- What to work on:
In the data that follows, find the line with "You are a GUI"; transcribe it, every later line up to the one with "The width and height of the screenshot is (1456, 819).", and that line as well, exactly and with no others.

- Extracted data:
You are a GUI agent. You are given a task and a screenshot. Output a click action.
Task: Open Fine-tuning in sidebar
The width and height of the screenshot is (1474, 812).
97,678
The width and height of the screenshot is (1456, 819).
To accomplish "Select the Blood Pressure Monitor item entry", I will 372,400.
---
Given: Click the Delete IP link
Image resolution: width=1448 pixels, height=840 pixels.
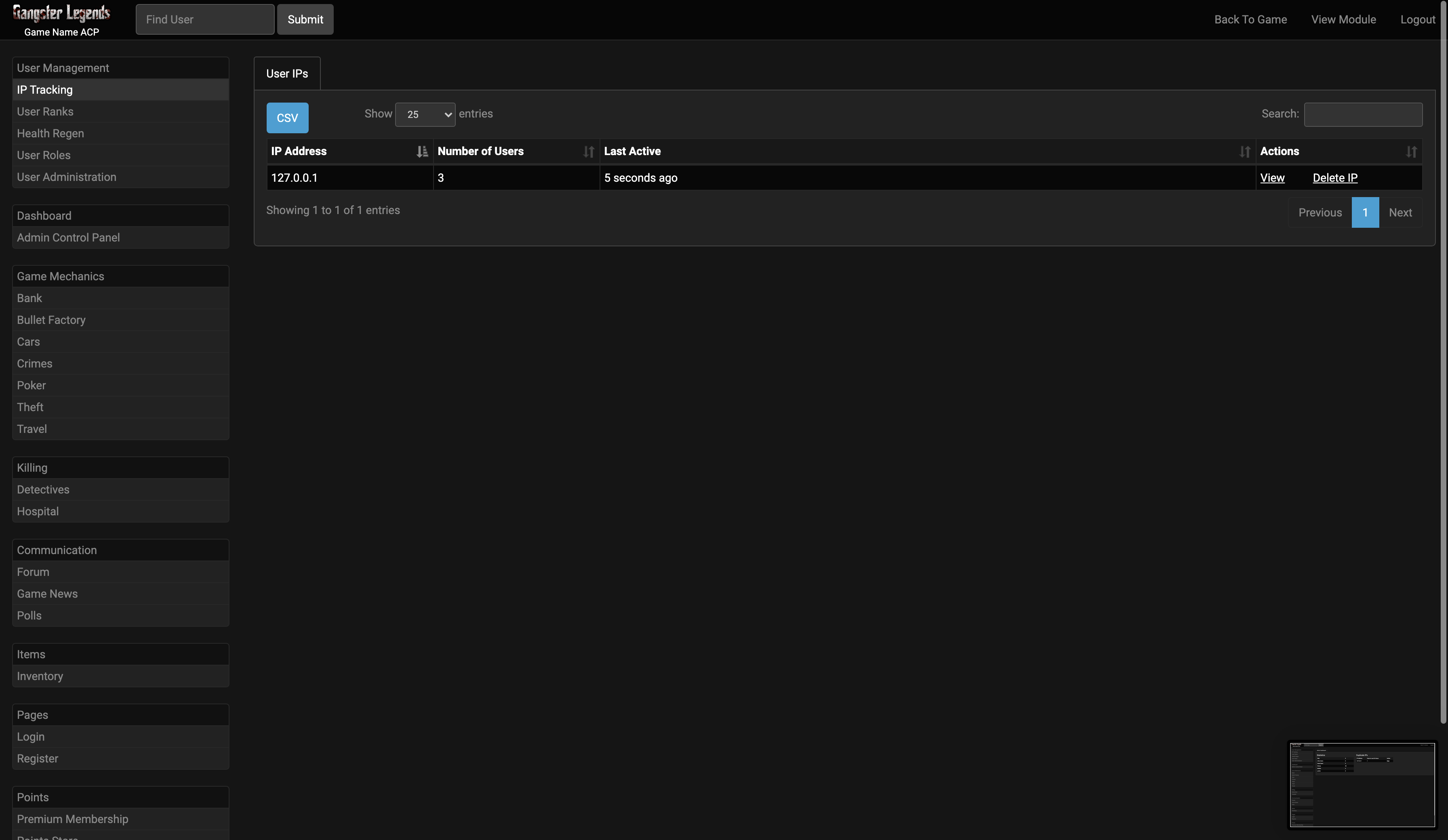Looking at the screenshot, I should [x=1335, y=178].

- Answer:
You are a GUI agent. You are given a task and a screenshot. Output a click action.
Task: Open Fine-tuning in sidebar
The width and height of the screenshot is (1474, 812).
97,678
The width and height of the screenshot is (1456, 819).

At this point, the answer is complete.